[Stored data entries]
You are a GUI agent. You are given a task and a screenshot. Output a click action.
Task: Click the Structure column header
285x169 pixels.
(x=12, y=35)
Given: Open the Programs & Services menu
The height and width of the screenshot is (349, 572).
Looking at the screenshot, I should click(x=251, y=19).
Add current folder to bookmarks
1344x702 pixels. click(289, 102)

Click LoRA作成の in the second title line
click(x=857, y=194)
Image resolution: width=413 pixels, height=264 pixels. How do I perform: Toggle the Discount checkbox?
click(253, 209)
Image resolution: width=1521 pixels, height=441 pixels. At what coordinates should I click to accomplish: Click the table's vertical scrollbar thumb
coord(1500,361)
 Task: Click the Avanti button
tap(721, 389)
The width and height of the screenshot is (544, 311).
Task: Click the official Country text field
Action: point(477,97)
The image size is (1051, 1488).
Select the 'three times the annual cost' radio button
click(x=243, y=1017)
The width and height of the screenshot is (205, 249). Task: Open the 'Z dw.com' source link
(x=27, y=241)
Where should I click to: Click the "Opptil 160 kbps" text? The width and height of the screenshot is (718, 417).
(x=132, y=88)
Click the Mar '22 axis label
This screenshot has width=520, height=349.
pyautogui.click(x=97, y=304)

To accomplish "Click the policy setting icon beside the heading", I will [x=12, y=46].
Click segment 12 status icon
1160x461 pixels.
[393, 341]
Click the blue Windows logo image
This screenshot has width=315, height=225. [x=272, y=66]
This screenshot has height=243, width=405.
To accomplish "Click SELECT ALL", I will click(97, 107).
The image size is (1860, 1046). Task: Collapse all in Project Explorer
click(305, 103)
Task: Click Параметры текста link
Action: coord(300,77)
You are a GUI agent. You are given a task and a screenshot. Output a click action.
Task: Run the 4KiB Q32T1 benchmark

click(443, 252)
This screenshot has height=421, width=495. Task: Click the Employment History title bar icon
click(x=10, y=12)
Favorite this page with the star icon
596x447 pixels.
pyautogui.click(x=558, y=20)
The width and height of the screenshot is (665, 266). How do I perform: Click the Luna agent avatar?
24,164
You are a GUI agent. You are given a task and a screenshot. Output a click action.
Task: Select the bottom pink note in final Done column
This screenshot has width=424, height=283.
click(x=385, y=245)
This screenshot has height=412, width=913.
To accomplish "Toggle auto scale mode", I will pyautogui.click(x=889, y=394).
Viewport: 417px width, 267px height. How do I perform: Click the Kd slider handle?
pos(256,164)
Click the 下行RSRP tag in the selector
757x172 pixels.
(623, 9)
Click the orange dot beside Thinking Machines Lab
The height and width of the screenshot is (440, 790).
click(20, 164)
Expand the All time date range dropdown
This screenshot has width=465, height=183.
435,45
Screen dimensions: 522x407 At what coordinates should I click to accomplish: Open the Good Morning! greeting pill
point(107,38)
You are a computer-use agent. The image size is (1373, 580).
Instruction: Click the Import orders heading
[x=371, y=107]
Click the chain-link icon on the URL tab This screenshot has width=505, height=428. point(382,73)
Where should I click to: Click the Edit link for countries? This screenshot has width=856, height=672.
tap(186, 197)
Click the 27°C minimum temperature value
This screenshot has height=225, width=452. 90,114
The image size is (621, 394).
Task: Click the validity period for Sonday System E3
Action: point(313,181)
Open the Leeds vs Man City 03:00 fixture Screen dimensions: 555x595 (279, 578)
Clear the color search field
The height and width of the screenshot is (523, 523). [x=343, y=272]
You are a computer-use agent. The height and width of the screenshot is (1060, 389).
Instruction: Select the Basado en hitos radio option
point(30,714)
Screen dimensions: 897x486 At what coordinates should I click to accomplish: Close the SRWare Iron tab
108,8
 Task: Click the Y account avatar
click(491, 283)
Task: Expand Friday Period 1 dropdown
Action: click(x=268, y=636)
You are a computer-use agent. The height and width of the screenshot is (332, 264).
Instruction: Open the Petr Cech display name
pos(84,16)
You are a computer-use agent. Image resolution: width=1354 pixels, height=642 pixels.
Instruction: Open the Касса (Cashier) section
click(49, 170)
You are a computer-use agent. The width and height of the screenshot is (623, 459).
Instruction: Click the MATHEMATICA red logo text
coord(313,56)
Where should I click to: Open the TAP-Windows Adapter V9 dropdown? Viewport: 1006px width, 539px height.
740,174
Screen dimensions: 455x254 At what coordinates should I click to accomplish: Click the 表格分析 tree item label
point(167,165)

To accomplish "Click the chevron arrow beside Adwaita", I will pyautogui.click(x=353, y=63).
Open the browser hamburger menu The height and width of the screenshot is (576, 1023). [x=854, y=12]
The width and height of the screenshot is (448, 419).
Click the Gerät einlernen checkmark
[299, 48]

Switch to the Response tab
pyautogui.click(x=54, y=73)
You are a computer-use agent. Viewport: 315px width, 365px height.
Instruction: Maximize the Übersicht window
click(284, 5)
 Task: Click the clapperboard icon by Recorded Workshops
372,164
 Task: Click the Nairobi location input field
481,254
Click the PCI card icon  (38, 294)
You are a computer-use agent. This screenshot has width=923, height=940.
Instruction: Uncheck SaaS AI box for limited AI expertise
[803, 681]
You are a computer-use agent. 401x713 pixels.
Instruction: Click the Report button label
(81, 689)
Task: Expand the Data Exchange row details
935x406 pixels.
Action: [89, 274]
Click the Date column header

### YOUR ASSIGNMENT
Write out the entries in full, exactly as given.

### RESULT OF THIS EXERCISE
You are a GUI agent. You are given a task and a screenshot. Output a click action.
Task: Click the Structure column header
285x169 pixels.
(x=12, y=35)
Given: Open the Programs & Services menu
The height and width of the screenshot is (349, 572).
Looking at the screenshot, I should click(x=251, y=19).
Add current folder to bookmarks
1344x702 pixels. click(289, 102)

Click LoRA作成の in the second title line
click(x=857, y=194)
Image resolution: width=413 pixels, height=264 pixels. How do I perform: Toggle the Discount checkbox?
click(253, 209)
Image resolution: width=1521 pixels, height=441 pixels. At what coordinates should I click to accomplish: Click the table's vertical scrollbar thumb
coord(1500,361)
 Task: Click the Avanti button
tap(721, 389)
The width and height of the screenshot is (544, 311).
Task: Click the official Country text field
Action: point(477,97)
The image size is (1051, 1488).
Select the 'three times the annual cost' radio button
click(x=243, y=1017)
The width and height of the screenshot is (205, 249). Task: Open the 'Z dw.com' source link
(x=27, y=241)
Where should I click to: Click the "Opptil 160 kbps" text? The width and height of the screenshot is (718, 417).
(x=132, y=88)
Click the Mar '22 axis label
This screenshot has width=520, height=349.
pyautogui.click(x=97, y=304)

To accomplish "Click the policy setting icon beside the heading", I will [x=12, y=46].
Click segment 12 status icon
1160x461 pixels.
[393, 341]
Click the blue Windows logo image
This screenshot has width=315, height=225. [x=272, y=66]
This screenshot has height=243, width=405.
To accomplish "Click SELECT ALL", I will click(97, 107).
The image size is (1860, 1046). Task: Collapse all in Project Explorer
click(305, 103)
Task: Click Параметры текста link
Action: coord(300,77)
You are a GUI agent. You are given a task and a screenshot. Output a click action.
Task: Run the 4KiB Q32T1 benchmark

click(443, 252)
This screenshot has height=421, width=495. Task: Click the Employment History title bar icon
click(x=10, y=12)
Favorite this page with the star icon
596x447 pixels.
pyautogui.click(x=558, y=20)
The width and height of the screenshot is (665, 266). How do I perform: Click the Luna agent avatar?
24,164
You are a GUI agent. You are given a task and a screenshot. Output a click action.
Task: Select the bottom pink note in final Done column
This screenshot has width=424, height=283.
click(x=385, y=245)
This screenshot has height=412, width=913.
To accomplish "Toggle auto scale mode", I will pyautogui.click(x=889, y=394).
Viewport: 417px width, 267px height. How do I perform: Click the Kd slider handle?
pos(256,164)
Click the 下行RSRP tag in the selector
757x172 pixels.
(623, 9)
Click the orange dot beside Thinking Machines Lab
The height and width of the screenshot is (440, 790).
click(20, 164)
Expand the All time date range dropdown
This screenshot has width=465, height=183.
435,45
Screen dimensions: 522x407 At what coordinates should I click to accomplish: Open the Good Morning! greeting pill
point(107,38)
You are a computer-use agent. The image size is (1373, 580).
Instruction: Click the Import orders heading
[x=371, y=107]
Click the chain-link icon on the URL tab This screenshot has width=505, height=428. point(382,73)
Where should I click to: Click the Edit link for countries? This screenshot has width=856, height=672.
tap(186, 197)
Click the 27°C minimum temperature value
This screenshot has height=225, width=452. 90,114
The image size is (621, 394).
Task: Click the validity period for Sonday System E3
Action: point(313,181)
Open the Leeds vs Man City 03:00 fixture Screen dimensions: 555x595 (279, 578)
Clear the color search field
The height and width of the screenshot is (523, 523). [x=343, y=272]
You are a computer-use agent. The height and width of the screenshot is (1060, 389).
Instruction: Select the Basado en hitos radio option
point(30,714)
Screen dimensions: 897x486 At what coordinates should I click to accomplish: Close the SRWare Iron tab
108,8
 Task: Click the Y account avatar
click(491, 283)
Task: Expand Friday Period 1 dropdown
Action: click(x=268, y=636)
You are a computer-use agent. The height and width of the screenshot is (332, 264).
Instruction: Open the Petr Cech display name
pos(84,16)
You are a computer-use agent. Image resolution: width=1354 pixels, height=642 pixels.
Instruction: Open the Касса (Cashier) section
click(49, 170)
You are a computer-use agent. The width and height of the screenshot is (623, 459).
Instruction: Click the MATHEMATICA red logo text
coord(313,56)
Where should I click to: Open the TAP-Windows Adapter V9 dropdown? Viewport: 1006px width, 539px height.
740,174
Screen dimensions: 455x254 At what coordinates should I click to accomplish: Click the 表格分析 tree item label
point(167,165)

To accomplish "Click the chevron arrow beside Adwaita", I will pyautogui.click(x=353, y=63).
Open the browser hamburger menu The height and width of the screenshot is (576, 1023). [x=854, y=12]
The width and height of the screenshot is (448, 419).
Click the Gerät einlernen checkmark
[299, 48]

Switch to the Response tab
pyautogui.click(x=54, y=73)
You are a computer-use agent. Viewport: 315px width, 365px height.
Instruction: Maximize the Übersicht window
click(284, 5)
 Task: Click the clapperboard icon by Recorded Workshops
372,164
 Task: Click the Nairobi location input field
481,254
Click the PCI card icon  (38, 294)
You are a computer-use agent. This screenshot has width=923, height=940.
Instruction: Uncheck SaaS AI box for limited AI expertise
[803, 681]
You are a computer-use agent. 401x713 pixels.
Instruction: Click the Report button label
(81, 689)
Task: Expand the Data Exchange row details
935x406 pixels.
Action: [89, 274]
Click the Date column header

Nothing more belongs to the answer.